┌─ RECORDS PROVIDED

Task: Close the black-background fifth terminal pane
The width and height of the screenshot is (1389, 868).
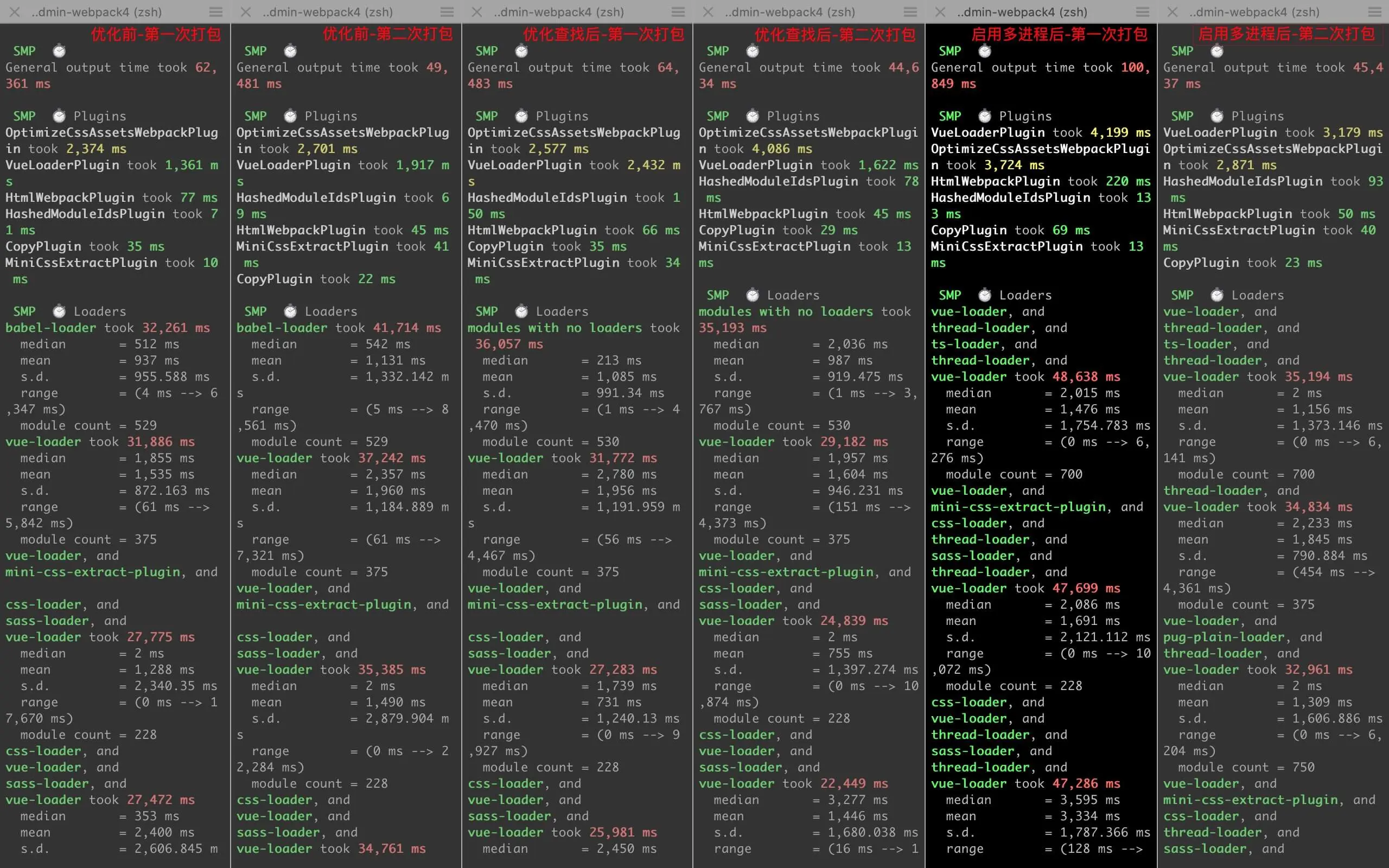Action: click(940, 11)
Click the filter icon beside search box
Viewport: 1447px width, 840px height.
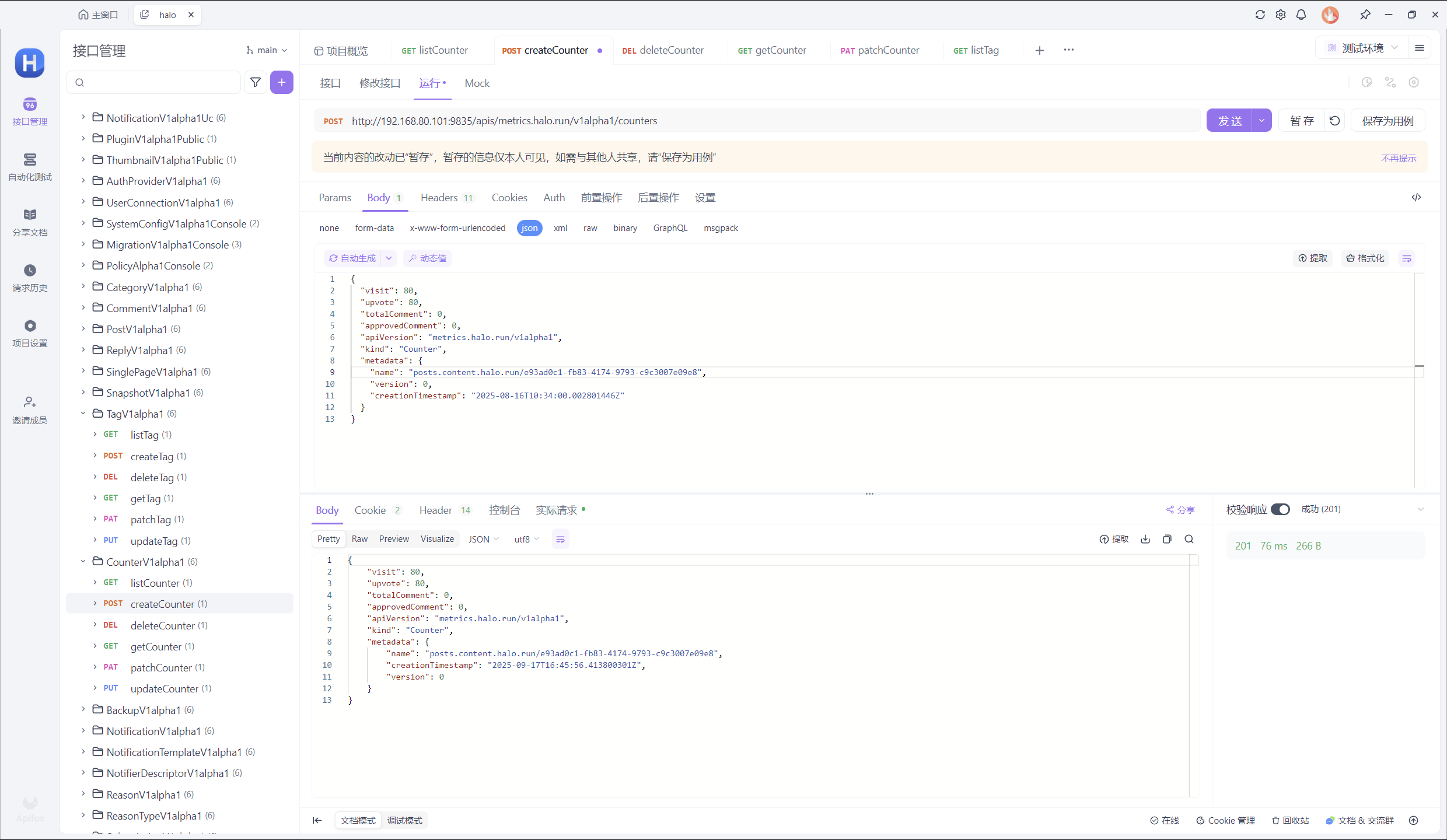tap(256, 82)
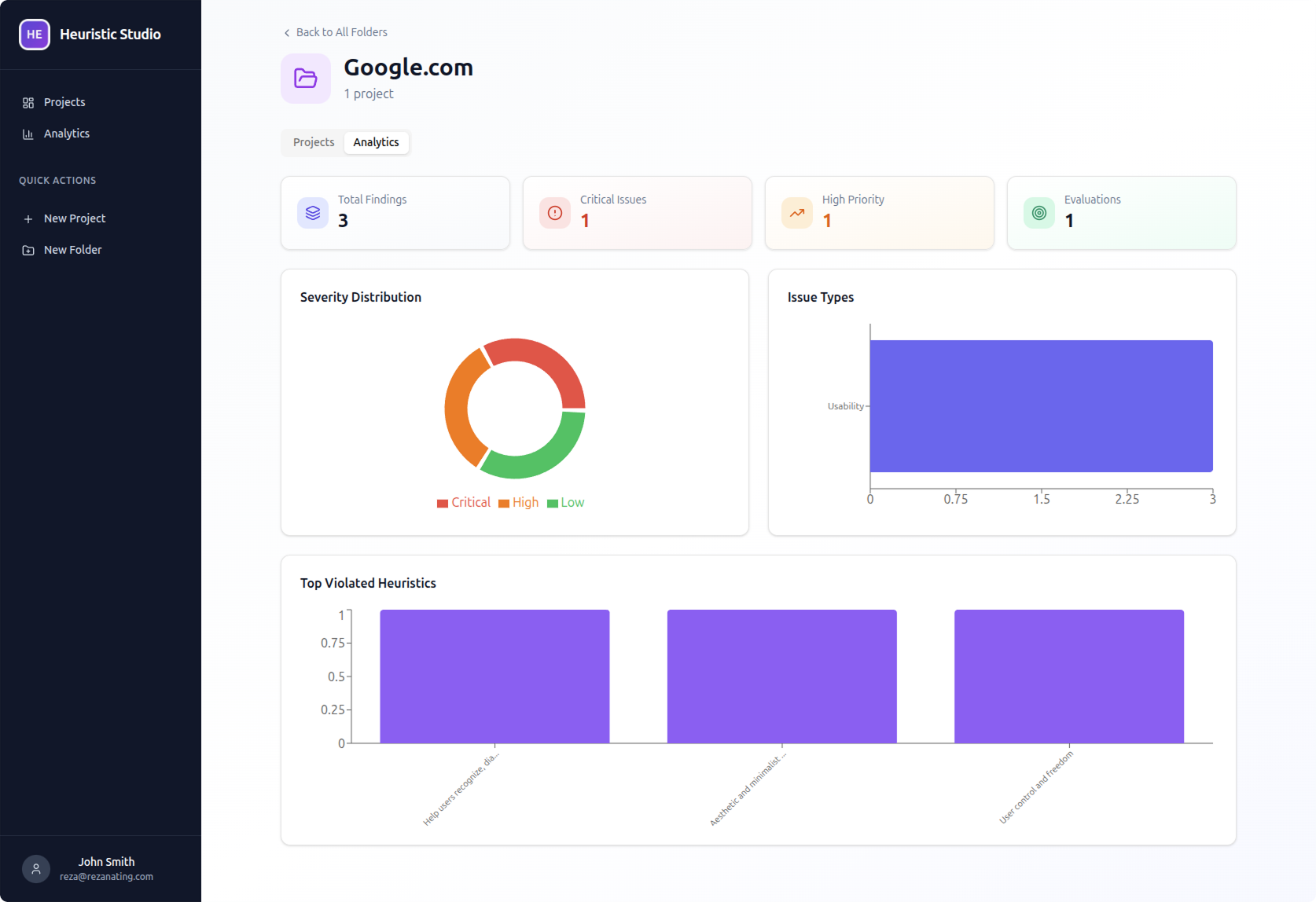Viewport: 1316px width, 902px height.
Task: Toggle the Low legend in Severity Distribution
Action: (565, 502)
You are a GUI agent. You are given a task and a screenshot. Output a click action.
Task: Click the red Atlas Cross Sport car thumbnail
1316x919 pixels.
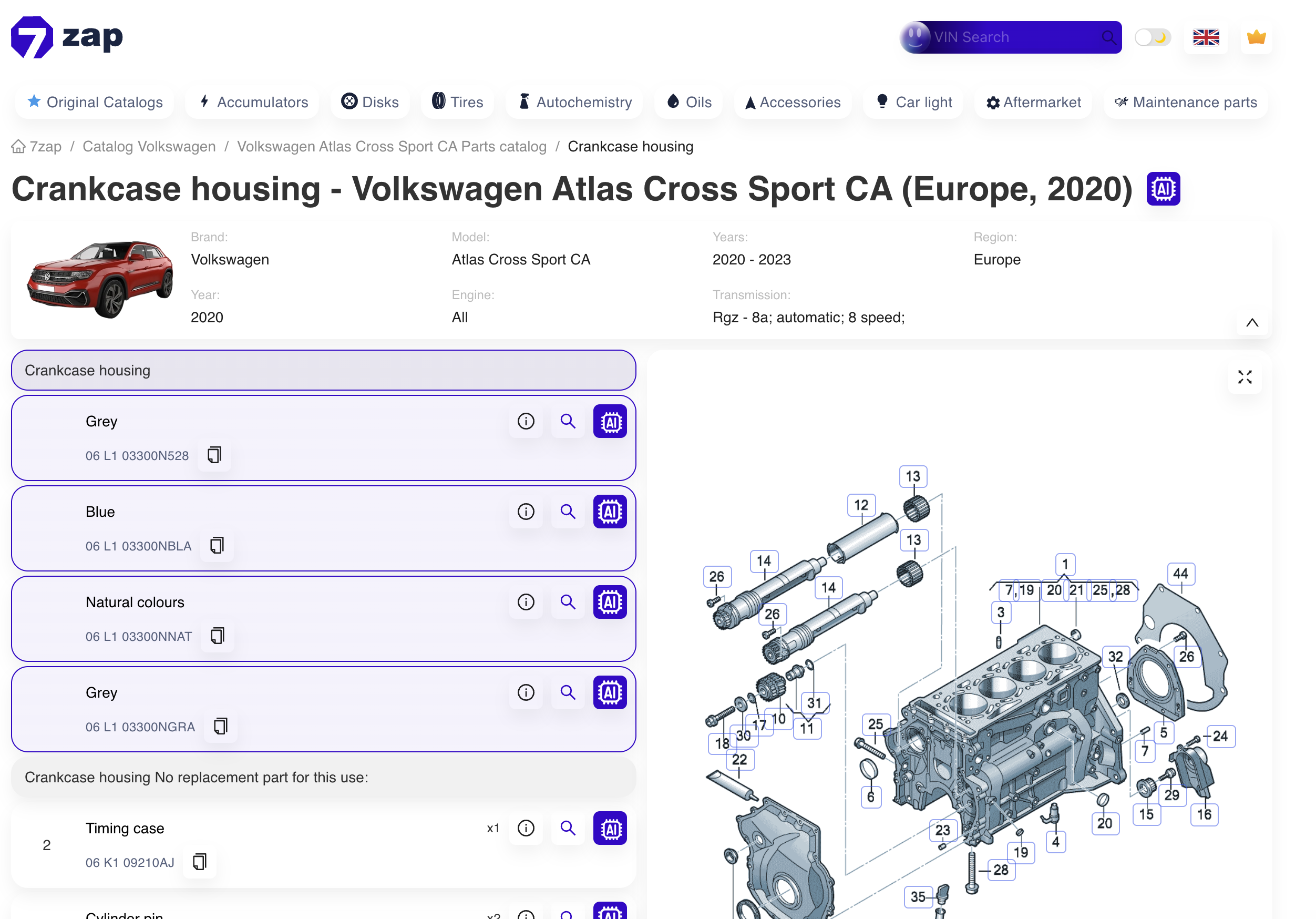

└─

#### ACTIVITY
Pictures do not belong in the answer. Return the lines above starting at the one with "The width and" and ending at the one with "Task: Click the", both kept, exactly.

#### EXPECTED ANSWER
The width and height of the screenshot is (1389, 868).
Action: click(940, 11)
Click the filter icon beside search box
Viewport: 1447px width, 840px height.
tap(256, 82)
Viewport: 1316px width, 902px height.
Task: Toggle the Low legend in Severity Distribution
Action: (565, 502)
You are a GUI agent. You are given a task and a screenshot. Output a click action.
Task: Click the red Atlas Cross Sport car thumbnail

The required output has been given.